### Dataset records
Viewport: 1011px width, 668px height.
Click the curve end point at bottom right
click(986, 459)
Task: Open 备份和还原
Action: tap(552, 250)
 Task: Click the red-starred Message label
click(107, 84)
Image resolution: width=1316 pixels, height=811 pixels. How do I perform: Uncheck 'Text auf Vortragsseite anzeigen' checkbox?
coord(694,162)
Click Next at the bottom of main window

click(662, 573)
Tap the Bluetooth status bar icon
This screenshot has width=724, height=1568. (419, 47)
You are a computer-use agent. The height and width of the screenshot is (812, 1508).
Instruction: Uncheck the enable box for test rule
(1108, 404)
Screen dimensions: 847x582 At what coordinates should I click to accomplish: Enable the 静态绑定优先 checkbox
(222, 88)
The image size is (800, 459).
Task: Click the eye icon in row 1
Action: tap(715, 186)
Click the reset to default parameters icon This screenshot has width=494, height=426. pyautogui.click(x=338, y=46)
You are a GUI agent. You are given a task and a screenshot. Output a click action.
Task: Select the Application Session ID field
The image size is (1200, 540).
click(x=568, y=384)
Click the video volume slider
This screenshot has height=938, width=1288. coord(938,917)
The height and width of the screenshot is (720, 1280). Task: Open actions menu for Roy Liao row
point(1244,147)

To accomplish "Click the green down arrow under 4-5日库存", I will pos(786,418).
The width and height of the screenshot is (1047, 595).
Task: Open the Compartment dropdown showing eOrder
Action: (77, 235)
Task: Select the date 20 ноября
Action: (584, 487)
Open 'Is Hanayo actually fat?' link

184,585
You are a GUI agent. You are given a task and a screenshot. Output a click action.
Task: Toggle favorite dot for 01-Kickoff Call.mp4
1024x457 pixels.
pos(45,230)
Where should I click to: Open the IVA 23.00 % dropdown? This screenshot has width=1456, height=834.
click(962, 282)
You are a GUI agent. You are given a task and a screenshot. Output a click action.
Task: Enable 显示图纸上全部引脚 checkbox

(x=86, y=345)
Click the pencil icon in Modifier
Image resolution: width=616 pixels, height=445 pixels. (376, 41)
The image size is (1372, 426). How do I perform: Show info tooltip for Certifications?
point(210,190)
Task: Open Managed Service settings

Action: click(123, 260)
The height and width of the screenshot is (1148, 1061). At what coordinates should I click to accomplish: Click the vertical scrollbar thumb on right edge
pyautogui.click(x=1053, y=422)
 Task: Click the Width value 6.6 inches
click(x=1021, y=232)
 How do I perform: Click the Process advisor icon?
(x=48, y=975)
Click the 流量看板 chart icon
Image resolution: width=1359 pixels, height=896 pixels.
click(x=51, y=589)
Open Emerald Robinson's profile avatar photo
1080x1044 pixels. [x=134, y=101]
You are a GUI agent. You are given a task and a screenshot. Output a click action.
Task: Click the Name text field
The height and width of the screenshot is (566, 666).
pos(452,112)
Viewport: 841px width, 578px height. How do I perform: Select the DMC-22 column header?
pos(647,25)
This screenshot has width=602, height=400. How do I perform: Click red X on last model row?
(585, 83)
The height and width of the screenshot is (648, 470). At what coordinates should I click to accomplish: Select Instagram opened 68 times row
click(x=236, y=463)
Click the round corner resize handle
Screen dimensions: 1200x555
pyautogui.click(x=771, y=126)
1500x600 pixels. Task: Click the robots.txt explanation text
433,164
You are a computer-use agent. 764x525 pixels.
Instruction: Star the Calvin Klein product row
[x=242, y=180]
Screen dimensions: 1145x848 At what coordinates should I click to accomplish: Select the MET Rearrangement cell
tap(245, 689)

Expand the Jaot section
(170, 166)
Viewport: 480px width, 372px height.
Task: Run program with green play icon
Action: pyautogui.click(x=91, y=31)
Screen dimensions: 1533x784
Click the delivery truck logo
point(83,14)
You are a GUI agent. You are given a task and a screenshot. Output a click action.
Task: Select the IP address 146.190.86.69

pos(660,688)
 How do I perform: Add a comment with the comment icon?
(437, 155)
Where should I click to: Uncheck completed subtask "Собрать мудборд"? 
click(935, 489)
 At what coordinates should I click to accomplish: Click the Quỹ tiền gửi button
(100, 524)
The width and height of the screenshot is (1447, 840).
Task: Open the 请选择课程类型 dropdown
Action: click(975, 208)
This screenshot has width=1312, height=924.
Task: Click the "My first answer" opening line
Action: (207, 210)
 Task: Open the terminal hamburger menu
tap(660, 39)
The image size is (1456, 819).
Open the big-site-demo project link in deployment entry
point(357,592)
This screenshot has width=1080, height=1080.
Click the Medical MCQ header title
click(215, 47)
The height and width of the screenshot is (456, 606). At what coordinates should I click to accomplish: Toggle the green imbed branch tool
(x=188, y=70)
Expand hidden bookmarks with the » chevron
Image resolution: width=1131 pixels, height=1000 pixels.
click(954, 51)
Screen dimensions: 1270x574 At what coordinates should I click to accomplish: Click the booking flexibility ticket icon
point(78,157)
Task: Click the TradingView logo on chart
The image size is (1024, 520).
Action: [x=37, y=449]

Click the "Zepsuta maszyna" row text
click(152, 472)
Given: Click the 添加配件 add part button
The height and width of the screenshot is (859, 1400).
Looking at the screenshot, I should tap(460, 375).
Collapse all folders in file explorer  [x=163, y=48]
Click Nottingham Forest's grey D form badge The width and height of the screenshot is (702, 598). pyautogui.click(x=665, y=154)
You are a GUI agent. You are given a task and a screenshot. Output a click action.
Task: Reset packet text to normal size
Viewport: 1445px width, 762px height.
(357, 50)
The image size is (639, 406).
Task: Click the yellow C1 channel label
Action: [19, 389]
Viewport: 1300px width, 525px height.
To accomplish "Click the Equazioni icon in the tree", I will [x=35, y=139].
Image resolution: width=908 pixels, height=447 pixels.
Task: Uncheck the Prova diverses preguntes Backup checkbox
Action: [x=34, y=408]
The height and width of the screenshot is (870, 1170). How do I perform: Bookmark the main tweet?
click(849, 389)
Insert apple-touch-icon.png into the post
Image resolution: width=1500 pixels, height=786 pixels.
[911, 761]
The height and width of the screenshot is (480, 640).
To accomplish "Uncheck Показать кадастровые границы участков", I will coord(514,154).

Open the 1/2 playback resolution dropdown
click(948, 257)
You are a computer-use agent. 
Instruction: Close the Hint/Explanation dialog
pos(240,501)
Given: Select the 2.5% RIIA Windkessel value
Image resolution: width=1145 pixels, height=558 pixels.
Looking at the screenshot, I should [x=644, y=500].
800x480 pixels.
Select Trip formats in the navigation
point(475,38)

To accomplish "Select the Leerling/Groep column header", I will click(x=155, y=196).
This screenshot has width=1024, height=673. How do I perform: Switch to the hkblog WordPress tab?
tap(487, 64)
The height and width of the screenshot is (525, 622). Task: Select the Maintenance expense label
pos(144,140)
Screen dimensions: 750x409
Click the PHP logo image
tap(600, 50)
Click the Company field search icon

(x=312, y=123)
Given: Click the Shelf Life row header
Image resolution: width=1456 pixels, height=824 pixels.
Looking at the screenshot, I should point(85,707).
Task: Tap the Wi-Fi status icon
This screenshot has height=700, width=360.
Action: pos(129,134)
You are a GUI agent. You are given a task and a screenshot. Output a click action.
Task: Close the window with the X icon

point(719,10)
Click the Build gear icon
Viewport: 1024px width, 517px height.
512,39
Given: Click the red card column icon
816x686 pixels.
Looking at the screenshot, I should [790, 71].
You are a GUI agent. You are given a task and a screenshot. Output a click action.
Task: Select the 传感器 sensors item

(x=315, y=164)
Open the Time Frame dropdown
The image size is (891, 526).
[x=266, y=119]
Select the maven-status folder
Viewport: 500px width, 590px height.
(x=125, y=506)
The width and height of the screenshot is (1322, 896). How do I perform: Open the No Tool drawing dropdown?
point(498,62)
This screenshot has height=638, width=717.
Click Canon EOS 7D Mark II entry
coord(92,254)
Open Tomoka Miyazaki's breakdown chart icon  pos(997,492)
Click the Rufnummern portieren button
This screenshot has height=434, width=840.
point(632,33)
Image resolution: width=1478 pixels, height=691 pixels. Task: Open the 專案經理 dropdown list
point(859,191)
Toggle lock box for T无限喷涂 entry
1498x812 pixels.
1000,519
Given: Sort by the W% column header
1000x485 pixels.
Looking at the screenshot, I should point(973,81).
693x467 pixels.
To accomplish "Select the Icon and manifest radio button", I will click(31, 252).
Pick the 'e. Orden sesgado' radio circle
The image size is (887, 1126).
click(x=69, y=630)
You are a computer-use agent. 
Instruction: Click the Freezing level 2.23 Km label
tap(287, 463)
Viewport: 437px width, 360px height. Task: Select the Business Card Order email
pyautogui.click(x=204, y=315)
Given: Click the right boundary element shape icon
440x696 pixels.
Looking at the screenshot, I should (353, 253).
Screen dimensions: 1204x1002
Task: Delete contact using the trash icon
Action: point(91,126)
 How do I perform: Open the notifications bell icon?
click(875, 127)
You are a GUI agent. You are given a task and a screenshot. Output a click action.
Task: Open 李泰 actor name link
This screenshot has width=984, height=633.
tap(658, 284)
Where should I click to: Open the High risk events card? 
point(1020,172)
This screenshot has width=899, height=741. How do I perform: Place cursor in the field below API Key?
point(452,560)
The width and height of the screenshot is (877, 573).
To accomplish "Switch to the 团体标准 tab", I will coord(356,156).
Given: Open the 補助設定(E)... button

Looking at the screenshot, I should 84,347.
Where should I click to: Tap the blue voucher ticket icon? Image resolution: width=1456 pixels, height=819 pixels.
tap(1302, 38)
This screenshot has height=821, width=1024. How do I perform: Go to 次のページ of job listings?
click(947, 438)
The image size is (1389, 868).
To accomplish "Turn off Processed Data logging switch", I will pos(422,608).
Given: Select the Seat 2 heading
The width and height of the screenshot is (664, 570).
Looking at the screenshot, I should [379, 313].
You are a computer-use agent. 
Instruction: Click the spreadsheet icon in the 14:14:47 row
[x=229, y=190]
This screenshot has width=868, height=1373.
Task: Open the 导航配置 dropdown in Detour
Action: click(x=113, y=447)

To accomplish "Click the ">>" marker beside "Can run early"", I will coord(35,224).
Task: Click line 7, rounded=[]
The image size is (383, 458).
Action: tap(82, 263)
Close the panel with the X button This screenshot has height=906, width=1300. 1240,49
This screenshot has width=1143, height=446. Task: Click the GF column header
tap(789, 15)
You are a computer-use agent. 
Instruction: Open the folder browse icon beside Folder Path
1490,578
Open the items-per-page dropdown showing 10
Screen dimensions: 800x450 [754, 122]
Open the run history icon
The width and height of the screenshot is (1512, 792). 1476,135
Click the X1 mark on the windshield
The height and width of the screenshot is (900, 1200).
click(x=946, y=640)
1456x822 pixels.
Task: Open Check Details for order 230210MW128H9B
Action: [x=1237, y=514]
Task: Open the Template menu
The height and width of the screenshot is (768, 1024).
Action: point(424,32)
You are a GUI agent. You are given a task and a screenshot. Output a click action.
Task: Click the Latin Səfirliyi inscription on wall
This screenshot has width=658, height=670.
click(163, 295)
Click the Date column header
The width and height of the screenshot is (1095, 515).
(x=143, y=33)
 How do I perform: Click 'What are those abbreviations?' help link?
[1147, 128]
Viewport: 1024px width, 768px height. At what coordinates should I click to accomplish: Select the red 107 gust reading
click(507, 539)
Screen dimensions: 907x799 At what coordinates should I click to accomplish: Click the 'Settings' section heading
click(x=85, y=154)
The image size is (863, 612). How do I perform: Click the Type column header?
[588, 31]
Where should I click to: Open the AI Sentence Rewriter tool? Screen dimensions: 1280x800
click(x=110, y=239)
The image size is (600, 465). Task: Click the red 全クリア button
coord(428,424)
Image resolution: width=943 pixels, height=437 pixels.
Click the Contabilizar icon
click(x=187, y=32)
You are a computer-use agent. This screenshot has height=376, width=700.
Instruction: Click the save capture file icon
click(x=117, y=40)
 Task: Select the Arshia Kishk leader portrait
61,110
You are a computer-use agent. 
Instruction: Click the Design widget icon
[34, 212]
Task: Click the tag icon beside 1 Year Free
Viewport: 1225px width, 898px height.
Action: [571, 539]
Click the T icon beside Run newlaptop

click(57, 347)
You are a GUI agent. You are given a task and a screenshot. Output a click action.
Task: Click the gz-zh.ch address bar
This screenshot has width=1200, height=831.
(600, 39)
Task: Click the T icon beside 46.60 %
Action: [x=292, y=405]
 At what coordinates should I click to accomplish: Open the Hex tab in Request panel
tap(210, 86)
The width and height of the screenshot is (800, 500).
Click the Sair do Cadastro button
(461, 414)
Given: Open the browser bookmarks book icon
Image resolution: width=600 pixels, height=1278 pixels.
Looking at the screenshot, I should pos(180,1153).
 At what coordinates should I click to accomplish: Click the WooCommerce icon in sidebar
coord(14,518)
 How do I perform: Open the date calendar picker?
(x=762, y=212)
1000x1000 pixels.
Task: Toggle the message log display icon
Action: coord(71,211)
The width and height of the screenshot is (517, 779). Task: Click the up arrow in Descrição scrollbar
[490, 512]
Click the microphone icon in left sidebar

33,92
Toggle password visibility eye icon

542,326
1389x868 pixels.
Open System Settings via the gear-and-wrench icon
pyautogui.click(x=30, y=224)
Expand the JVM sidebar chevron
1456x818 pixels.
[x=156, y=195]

### Exercise brief
Could you copy every line from the records that mentions the word "radio"?

### Response to this exercise
To accomplish "Select the Icon and manifest radio button", I will click(31, 252).
Pick the 'e. Orden sesgado' radio circle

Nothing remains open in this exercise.